You get rolled up jumper sleeve wearers, jumper vs jacket wearers, shoes versus sandals, hats vs no hats, long versus short sleeves, shorts vs trousers (although, in practice, here, pretty much everyone wears shorts... note most schools here still have gender segregated uniforms, which is problematic) and so on.
The more pieces of uniform there are, the more variety you get.
And, of course, people don't wear uniforms all the time, do they? They wear mufti outside of school. All uniforms do is substitute a wider variety for choices which indicate different patterns of wear for a narrower variety. If anything this enhances individuality because it means people pick up subtler differences.
by Technoscience Leftwing » Tue Apr 23, 2019 12:55 am
by Greater vakolicci haven » Tue Apr 23, 2019 1:16 am
Technoscience Leftwing wrote:* In the Russian Empire, the boys' school uniform looked like a soldier’s uniform (a cap, belt with a buckle, cloth uniform and tunic). In girls, the uniform was similar to the maid's clothes: a dark dress and a white or black apron. For the conservative militarist royal empire, this is natural.
* After the revolution, uniforms were canceled. There were voluntary youth movements - bourgeois (scouts) and communist (pioneers) they had their own uniform, but it was not obligatory.
* Under Stalin, after the war, there was a turn towards conservatism: they reintroduced a uniform similar to the gymnasium uniform of the tsarist period. My father wore a cap, a belt with a buckle, and a cloth uniform.
* Under Khrushchev and Brezhnev, the soldier’s design of a uniform for boys was abandoned, replacing it with a civil blue jacket with an emblem on the sleeve (the sun and a book, signs of enlightenment). The girls still wore a brown dress and an apron (black on ordinary days, and white on holidays). In addition, there was a pioneer form for special events of the pioneer organization: a white blouse and blue skirt, a white shirt and black pants, a red cap like those of pilots, and a red tie.

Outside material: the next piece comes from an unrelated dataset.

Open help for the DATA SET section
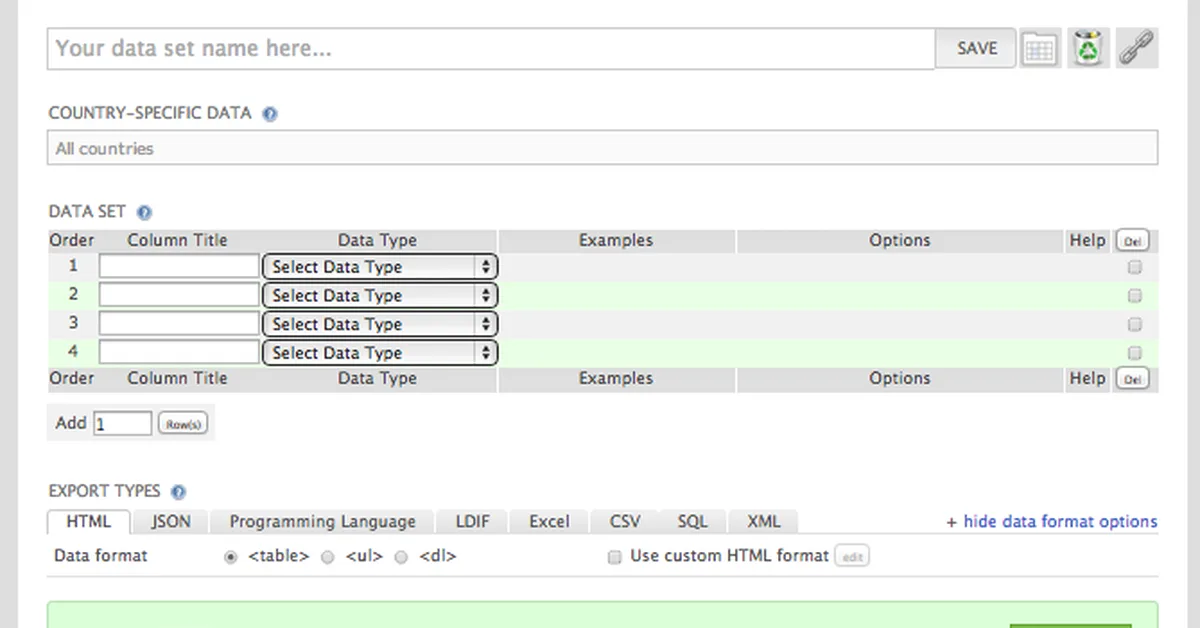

Pioneers wore a red tie at school. The younger ones (Oktjabrjata) had badges in the form of a red five-pointed star with a portrait of V.I. Lenin, and the pioneers and Komsomol members - badges in the form of a flag with the profile of Lenin.
* Under Yeltsin, every uniform was canceled (liberalization). There was freedom in clothes, but also rivalry in price and fashion, the contempt of the rich for poorly dressed students.
* Under Putin, the uniform was returned (conservatism), but in the form of an office dress code: white top, black bottom. And the rest is at the discretion of a particular school.